Analytical validation of POC-CRISPR. (A) For simply visualizing POC-CRISPR results in the assay cartridge, (i) a simple apparatus based on a LED and a smartphone can be used to image the cartridges and (ii) differentiate the weak fluorescence in the cartridge with 0 genome equivalent (GE)/μL RNA (top) from the strong fluorescence in the cartridge with 100 GE/μL RNA (bottom). White scale bar = 0.25 cm. (B) (i) In POC-CRISPR, magnetic-mediated concentration of RNA from a large sample volume (e.g., 100 μL) and subsequent automated transfer of magnetic beads and bead-bound RNA to the wash buffer and the reaction mixture within the cartridge enable sensitive detection of SARS-CoV-2. Using POC-CRISPR, (ii) 100 GE/μL RNA samples (orange) can be clearly differentiated from the no RNA controls (gray) and (iii) 1 GE/μL RNA samples (orange) can also be distinguished from the no RNA controls (gray). (C) (i) In contrast, “direct sample amplification”, where only a small sample volume (e.g., 1 μL) can be added into the reaction mixture, can lead to poorer detection sensitivity. (ii) Directly amplified 100 GE/μL RNA samples (blue) can still be clearly differentiated from the no RNA controls (gray), but (iii) directly amplified 1 GE/μL RNA samples (blue) become barely distinguishable from the no RNA controls (gray). (D) POC-CRISPR detects 10000 to 100 TCID₅₀/μL of SARS-CoV-2 virus spiked into 3 independent NP swab eluates. These results demonstrate that POC-CRISPR is compatible with multiple biological samples for viral loads that span 3 orders of magnitude.
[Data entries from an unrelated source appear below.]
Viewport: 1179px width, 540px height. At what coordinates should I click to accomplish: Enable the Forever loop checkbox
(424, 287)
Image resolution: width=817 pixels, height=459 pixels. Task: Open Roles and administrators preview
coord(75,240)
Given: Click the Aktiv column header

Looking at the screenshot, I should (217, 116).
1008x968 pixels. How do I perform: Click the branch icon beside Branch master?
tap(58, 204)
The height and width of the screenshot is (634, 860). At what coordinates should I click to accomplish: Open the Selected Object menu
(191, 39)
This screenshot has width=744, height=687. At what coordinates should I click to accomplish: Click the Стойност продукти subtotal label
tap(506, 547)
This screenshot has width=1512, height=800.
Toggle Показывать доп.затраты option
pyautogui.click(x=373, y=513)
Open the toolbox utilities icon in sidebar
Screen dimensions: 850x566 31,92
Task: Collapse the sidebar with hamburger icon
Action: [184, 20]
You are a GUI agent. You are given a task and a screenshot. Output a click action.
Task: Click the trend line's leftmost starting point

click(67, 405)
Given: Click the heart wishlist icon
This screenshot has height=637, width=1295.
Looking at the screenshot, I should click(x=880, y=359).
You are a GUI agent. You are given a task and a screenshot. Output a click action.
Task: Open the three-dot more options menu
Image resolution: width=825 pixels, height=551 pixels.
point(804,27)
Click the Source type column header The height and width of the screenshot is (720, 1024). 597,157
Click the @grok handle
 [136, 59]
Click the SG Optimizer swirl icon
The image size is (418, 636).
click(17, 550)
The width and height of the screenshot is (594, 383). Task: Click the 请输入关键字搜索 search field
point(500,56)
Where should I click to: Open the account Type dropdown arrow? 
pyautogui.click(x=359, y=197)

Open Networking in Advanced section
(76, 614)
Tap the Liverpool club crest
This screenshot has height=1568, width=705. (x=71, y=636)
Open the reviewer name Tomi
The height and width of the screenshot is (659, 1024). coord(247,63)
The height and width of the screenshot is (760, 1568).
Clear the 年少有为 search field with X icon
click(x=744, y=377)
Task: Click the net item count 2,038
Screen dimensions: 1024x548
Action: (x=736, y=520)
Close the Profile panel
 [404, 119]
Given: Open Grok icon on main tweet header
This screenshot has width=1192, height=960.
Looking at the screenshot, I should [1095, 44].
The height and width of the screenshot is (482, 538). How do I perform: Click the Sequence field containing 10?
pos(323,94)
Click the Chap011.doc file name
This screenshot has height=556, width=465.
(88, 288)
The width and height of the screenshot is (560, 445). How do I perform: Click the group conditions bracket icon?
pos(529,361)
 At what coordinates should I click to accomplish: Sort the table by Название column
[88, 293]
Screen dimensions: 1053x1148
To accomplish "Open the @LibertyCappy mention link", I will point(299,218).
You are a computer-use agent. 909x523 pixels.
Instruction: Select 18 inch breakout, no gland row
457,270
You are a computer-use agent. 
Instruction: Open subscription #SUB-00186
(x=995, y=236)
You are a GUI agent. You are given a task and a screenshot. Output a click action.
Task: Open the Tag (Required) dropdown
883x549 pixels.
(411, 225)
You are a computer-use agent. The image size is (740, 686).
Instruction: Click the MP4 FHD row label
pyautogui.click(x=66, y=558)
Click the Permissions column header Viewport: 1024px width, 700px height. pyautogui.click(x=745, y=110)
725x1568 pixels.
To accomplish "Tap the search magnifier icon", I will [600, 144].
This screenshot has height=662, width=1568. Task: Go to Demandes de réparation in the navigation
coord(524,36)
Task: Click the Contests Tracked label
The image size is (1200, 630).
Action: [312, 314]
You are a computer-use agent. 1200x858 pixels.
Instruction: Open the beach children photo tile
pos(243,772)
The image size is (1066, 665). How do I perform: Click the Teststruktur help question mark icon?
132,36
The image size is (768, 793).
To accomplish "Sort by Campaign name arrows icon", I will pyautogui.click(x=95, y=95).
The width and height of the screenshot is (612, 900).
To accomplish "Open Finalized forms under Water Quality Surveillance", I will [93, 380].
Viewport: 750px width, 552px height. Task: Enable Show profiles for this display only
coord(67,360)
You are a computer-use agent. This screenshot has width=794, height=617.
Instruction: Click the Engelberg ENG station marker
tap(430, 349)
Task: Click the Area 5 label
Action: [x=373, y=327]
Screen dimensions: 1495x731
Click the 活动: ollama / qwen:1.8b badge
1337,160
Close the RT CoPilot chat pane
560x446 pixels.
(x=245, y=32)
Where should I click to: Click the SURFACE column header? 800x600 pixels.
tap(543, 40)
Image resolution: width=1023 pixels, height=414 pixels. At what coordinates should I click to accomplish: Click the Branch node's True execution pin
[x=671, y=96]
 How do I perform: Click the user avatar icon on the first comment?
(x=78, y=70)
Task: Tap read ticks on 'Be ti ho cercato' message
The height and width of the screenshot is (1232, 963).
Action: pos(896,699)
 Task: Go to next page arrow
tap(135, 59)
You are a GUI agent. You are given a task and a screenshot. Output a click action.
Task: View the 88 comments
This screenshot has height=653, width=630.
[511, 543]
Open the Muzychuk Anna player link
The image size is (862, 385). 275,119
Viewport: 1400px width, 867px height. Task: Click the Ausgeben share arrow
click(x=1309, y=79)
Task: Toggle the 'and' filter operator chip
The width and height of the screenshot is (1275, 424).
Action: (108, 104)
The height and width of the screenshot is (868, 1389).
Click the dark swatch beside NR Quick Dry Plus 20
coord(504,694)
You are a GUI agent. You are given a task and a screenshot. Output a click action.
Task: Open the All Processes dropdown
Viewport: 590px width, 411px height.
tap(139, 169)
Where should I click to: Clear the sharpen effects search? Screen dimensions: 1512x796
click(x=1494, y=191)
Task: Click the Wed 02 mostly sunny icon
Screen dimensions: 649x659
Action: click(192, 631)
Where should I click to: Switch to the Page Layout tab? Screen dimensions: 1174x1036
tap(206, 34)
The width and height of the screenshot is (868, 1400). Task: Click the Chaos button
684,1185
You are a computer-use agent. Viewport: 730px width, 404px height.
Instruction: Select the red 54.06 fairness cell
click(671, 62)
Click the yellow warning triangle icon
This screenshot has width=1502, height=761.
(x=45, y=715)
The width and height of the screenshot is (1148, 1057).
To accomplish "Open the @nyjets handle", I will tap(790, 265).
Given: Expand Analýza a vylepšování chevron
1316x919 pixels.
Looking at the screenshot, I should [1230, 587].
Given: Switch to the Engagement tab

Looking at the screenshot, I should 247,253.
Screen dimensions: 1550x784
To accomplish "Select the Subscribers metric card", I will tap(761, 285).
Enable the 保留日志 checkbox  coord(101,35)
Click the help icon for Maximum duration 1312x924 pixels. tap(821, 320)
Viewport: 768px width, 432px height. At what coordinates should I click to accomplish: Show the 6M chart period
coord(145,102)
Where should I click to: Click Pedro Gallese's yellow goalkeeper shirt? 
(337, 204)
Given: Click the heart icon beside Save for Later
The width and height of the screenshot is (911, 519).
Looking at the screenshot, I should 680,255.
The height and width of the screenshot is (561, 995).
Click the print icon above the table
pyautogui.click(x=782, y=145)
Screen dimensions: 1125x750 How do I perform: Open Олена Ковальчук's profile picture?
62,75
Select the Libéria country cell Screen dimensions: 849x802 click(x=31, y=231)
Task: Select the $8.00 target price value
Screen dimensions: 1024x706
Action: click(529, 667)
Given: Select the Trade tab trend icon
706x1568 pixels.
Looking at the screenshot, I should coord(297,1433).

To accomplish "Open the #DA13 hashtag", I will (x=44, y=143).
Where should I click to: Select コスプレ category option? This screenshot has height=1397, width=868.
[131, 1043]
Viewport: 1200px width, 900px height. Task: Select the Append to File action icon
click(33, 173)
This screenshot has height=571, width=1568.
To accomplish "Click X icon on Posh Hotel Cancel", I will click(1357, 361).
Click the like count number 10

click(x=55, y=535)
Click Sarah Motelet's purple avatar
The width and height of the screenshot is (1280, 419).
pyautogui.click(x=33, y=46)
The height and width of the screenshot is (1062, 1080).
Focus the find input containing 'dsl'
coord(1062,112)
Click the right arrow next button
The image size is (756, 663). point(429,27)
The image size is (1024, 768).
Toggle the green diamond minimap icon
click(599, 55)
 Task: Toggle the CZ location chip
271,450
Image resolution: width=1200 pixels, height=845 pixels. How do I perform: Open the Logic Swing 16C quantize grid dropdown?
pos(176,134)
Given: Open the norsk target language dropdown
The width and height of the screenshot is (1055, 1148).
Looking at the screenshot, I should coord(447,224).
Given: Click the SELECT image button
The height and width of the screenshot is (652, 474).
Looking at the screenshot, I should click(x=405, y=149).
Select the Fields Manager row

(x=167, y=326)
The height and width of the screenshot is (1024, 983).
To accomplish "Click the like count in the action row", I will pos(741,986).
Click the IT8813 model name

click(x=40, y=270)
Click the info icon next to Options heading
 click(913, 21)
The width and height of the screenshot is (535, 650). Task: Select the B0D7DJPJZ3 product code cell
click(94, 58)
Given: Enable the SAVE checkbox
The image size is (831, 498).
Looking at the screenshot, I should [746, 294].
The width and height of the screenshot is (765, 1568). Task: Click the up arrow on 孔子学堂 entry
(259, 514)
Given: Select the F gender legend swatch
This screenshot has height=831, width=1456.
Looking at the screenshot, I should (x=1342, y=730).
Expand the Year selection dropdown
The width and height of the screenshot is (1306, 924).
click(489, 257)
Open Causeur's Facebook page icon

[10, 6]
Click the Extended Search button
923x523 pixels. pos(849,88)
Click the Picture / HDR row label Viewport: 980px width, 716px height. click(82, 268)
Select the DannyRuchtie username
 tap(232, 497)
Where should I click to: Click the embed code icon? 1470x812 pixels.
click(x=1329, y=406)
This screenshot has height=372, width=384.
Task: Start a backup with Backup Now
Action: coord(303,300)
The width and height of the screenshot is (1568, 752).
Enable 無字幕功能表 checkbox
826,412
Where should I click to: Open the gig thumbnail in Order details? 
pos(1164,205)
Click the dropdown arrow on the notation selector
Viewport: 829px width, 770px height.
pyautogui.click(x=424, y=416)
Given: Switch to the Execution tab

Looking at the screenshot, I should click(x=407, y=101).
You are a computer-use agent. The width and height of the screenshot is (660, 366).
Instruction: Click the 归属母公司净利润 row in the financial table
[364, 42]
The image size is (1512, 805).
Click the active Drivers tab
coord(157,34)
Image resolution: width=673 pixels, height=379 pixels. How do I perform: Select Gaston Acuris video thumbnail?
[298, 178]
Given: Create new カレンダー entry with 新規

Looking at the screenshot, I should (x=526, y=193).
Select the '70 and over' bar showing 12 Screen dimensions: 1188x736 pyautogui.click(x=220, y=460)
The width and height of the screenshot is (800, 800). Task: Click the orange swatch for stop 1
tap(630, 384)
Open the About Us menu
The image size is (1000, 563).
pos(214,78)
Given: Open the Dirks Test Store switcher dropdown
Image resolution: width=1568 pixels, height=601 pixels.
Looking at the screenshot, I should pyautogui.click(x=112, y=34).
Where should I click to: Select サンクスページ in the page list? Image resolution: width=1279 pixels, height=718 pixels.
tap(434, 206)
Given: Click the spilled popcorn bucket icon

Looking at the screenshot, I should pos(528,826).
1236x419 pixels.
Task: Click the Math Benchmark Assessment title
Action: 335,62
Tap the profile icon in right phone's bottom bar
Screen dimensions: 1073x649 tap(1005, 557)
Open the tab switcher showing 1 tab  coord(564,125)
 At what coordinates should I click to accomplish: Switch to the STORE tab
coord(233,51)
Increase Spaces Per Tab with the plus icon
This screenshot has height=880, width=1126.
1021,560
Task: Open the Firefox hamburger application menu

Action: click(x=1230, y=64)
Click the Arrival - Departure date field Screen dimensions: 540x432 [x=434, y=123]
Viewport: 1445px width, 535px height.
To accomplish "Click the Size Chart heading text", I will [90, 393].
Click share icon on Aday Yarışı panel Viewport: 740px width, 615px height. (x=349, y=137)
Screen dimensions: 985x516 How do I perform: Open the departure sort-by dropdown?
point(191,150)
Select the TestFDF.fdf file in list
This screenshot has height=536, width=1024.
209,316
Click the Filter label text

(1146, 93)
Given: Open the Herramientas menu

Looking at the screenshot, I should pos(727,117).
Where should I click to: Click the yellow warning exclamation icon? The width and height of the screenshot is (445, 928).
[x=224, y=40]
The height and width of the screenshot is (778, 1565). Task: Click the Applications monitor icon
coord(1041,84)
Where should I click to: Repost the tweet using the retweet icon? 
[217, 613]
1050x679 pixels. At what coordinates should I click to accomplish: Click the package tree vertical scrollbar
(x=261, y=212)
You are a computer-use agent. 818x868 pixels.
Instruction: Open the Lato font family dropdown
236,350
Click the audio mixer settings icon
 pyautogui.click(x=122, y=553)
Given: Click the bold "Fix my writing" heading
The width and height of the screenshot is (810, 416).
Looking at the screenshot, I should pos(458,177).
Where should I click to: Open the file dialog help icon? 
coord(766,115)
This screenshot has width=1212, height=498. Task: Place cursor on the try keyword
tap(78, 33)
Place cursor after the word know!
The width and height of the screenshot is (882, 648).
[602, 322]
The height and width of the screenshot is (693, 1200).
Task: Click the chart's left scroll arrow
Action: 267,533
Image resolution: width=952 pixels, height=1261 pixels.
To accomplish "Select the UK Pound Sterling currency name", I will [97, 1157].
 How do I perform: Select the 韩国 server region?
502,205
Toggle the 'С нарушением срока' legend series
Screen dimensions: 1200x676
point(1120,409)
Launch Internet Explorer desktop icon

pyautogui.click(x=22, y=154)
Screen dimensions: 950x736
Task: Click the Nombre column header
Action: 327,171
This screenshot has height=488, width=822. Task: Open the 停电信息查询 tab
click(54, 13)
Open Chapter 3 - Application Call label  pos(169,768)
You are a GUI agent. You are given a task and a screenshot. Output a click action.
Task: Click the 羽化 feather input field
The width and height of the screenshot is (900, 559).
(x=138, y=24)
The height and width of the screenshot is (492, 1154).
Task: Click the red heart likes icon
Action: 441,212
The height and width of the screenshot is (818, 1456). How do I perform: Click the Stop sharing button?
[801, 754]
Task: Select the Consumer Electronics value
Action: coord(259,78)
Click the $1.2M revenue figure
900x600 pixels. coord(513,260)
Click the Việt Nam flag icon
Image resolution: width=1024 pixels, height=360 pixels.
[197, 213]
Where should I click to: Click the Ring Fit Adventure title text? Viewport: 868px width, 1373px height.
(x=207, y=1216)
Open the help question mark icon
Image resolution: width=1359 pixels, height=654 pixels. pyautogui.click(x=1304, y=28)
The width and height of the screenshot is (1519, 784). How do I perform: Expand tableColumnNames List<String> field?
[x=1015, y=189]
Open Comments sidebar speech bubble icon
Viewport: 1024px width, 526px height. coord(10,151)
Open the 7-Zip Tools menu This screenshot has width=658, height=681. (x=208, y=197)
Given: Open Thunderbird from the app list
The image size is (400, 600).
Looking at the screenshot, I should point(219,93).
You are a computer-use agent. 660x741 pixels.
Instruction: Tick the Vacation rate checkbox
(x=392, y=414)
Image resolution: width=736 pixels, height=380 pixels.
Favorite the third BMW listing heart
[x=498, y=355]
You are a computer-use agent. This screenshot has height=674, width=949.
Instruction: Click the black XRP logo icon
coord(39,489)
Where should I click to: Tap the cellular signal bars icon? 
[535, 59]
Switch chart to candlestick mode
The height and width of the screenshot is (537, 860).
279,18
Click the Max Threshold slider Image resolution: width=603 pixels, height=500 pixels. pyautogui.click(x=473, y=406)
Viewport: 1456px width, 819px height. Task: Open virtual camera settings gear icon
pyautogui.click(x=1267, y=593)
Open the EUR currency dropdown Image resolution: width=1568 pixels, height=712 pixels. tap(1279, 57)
Data in (B) and (C) presented as mean (solid line) ± 1SD (shade), n = 2. (For interpretation of the references to colour in this figure legend, the reader is referred to the Web version of this article.)

Fig. 4

Detection of SARS-CoV-2 from unprocessed clinical NP swab eluates via POC-CRISPR. Twenty-seven clinical NP swab eluates that are pre-typed by standard RT-qPCR (11 positive and 16 negative including 2 Inflenza A and 2 Influenza B samples) are tested by POC-CRISPR without prior sample processing steps. (A) SARS-CoV-2 positive samples result in fluorescence amplification curves, whereas negative samples – including the Influenza samples – yield negligible fluorescence increases. (B) By comparing the normalized endpoint (i.e., 60 min) fluorescent intensities after POC-CRISPR, the fluorescent signals of SARS-CoV-2 positive samples are higher than the SARS-CoV-2 negative samples, resulting in (C) 27 out of 27 concordance between POC-CRISPR and benchtop RT-qPCR. (D) By virtue of real-time fluorescence detection, POC-CRISPR accelerates testing turnaround time without sacrificing the sensitivity for detecting the 11 positive samples. Indeed, 7 out of the 11 positive samples are identified in 20 min, and all of the 11 positive samples are detected in 50 min.